5 – O interesse “não é na porra da árvore”
Acuado pela crise internacional provocada pelo aumento de queimadas e desmatamento em seu primeiro ano de governo, o presidente Bolsonaro afirmou no fim de 2019 que “o interesse na Amazônia não é no índio nem na porra da árvore, é no minério”. Ele falou isso diante de uma plateia de garimpeiros, em evento no Palácio do Planalto.

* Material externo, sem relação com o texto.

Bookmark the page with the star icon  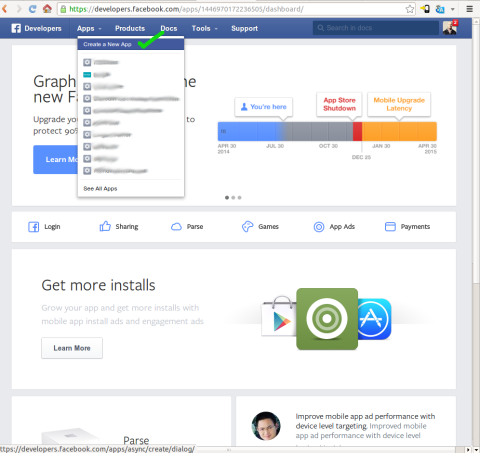point(410,9)
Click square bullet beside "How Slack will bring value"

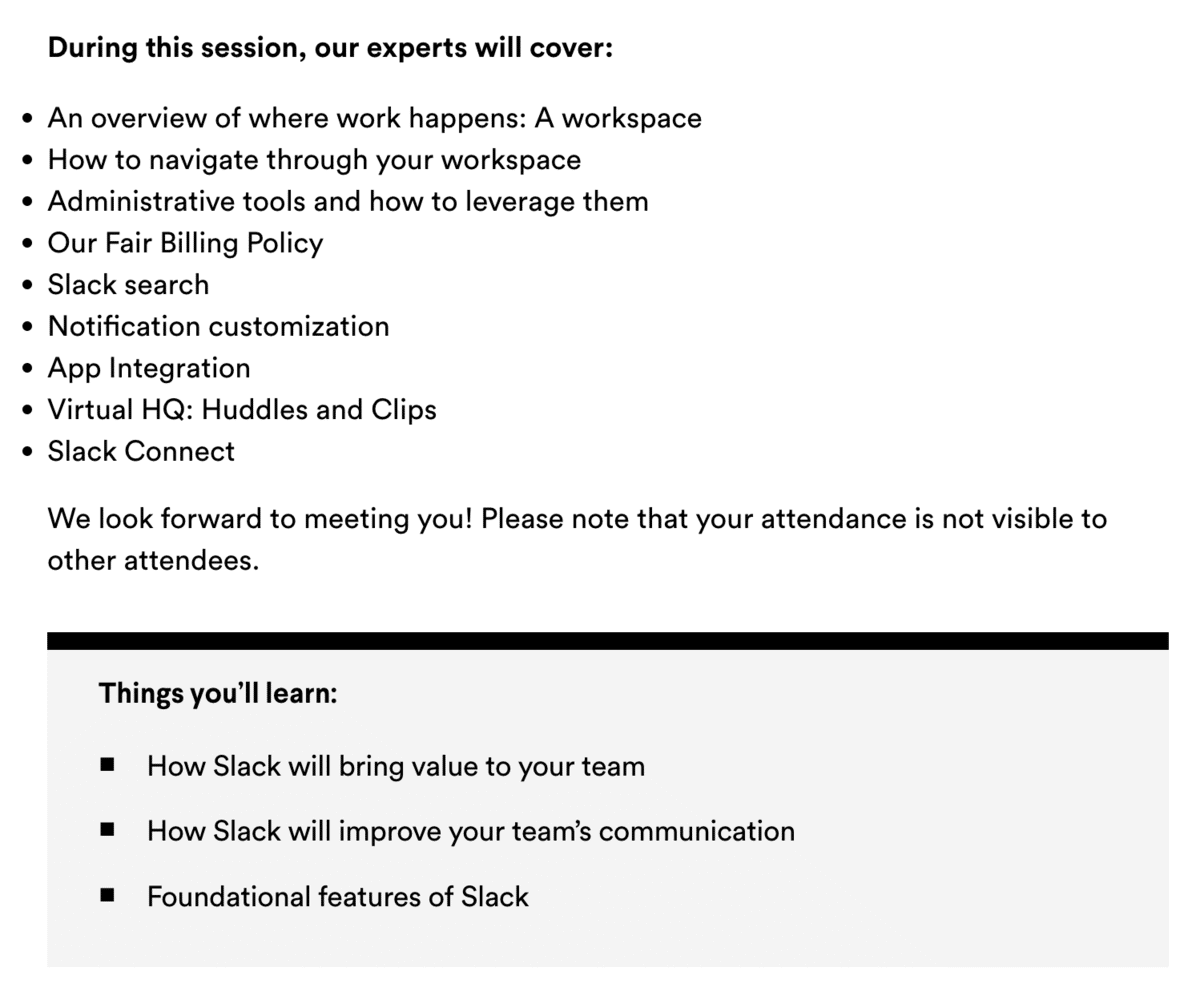coord(108,765)
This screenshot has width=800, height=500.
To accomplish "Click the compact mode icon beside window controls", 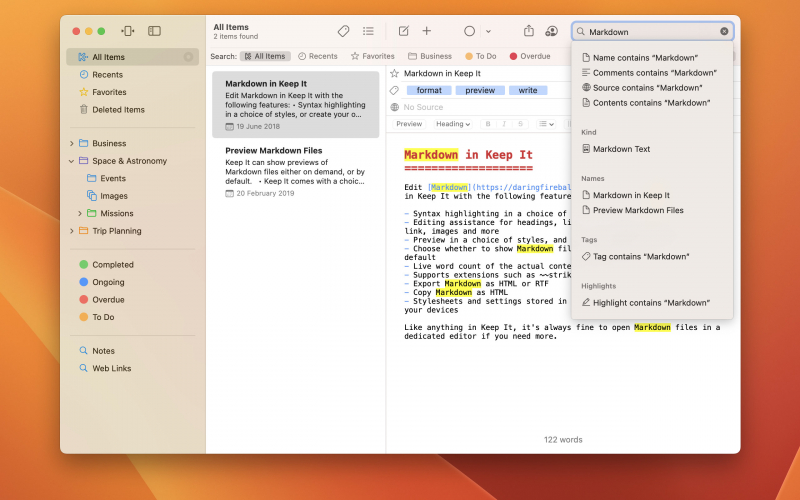I will [x=128, y=31].
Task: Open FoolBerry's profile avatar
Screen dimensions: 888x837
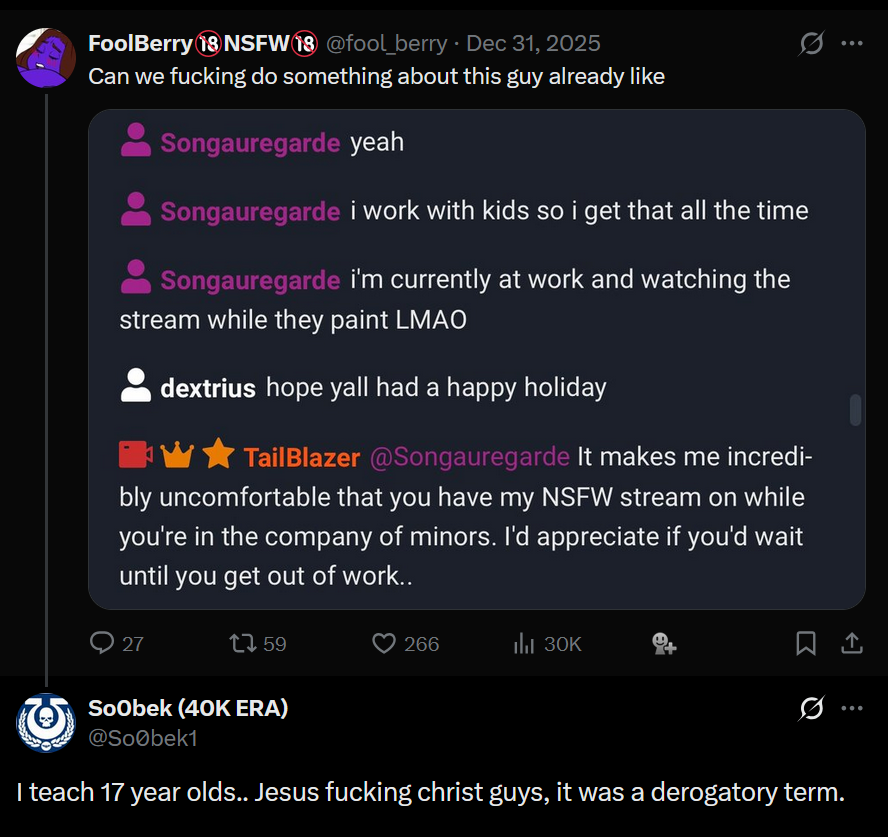Action: click(x=46, y=57)
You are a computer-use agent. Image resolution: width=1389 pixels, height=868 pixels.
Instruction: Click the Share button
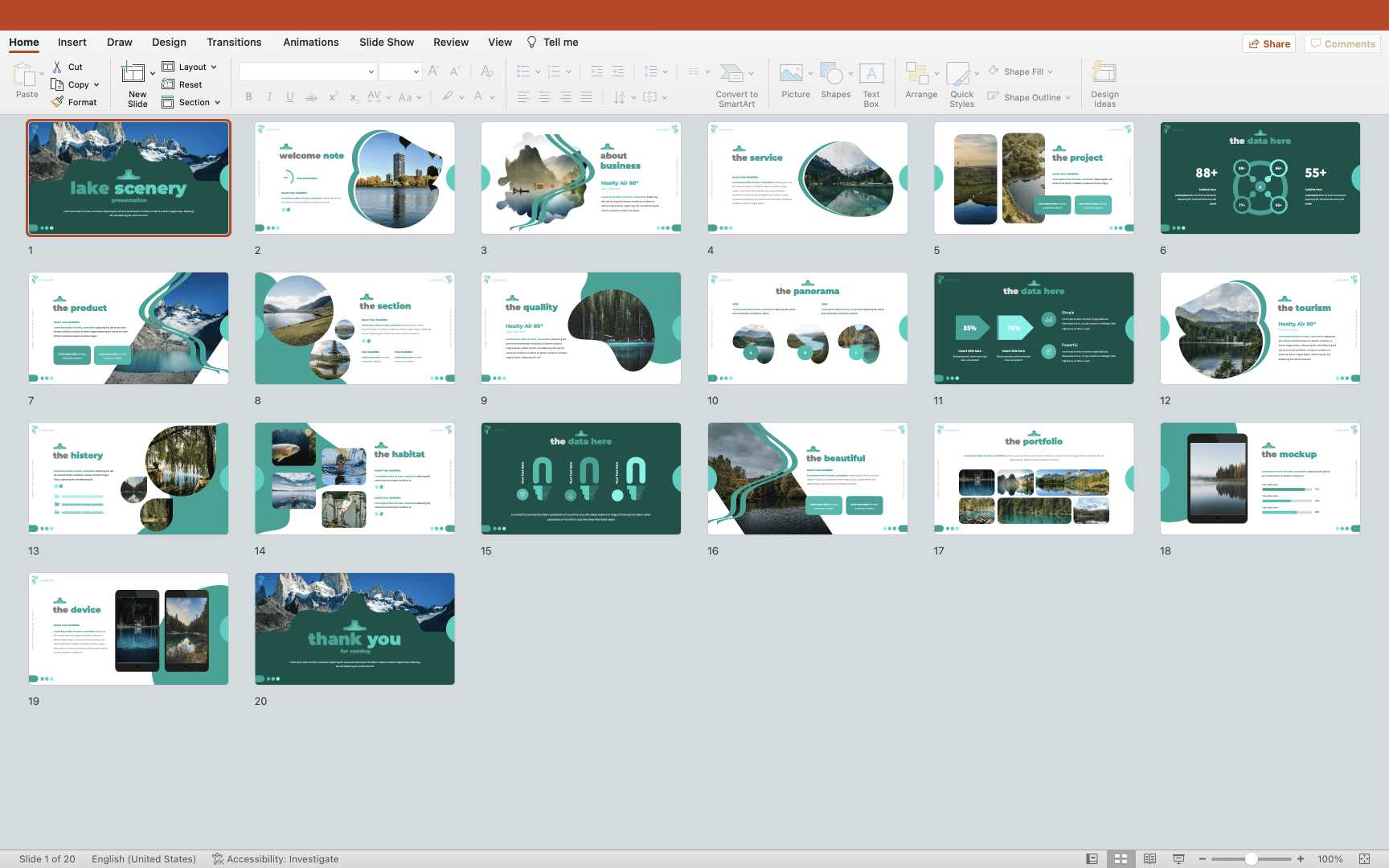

O discurso dos interesses estrangeiros nos minérios da Amazônia é um velho espantalho criado pelos militares e em mais de uma ocasião foi usado, como vem sendo no regime Bolsonaro, para atacar a proteção às terras indígenas. O governo, porém, nunca deixou de conceder licenças a empresas estrangeiras para explorar minérios – e todas as outras coisas – na região. Em 1967, enquanto bradava que a Amazônia era nossa, a ditadura vendeu 3,6 milhões de hectares de mata entre o Pará e o Amapá ao bilionário americano Daniel Ludwig. Nos anos 1970, a Volkswagen foi agraciada com 140 mil hectares para criar gado. Diversas mineradoras estrangeiras operam sem ser incomodadas pelo governo na Amazônia, como a norueguesa Hydro (bauxita), a australiana Rio Tinto (bauxita) e a britânica Serabi Gold (ouro). As canadenses Belo Sun e Potássio do Brasil aguardam licenças para extrair ouro no Pará e potássio no Amazonas. Nenhuma foi acusada por generais de violar a soberania nacional.
Apesar do discurso oficial contra estrangeiros malvados, mais de 20 mil garimpeiros continuam atuando livremente na Terra Indígena Yanomami, com a conivência das Forças Armadas. Segundo o Instituto Escolhas, há indício de ilegalidade em 47% do ouro extraído no Brasil desde 2015. Isso sim, uma violação da soberania (e do fisco).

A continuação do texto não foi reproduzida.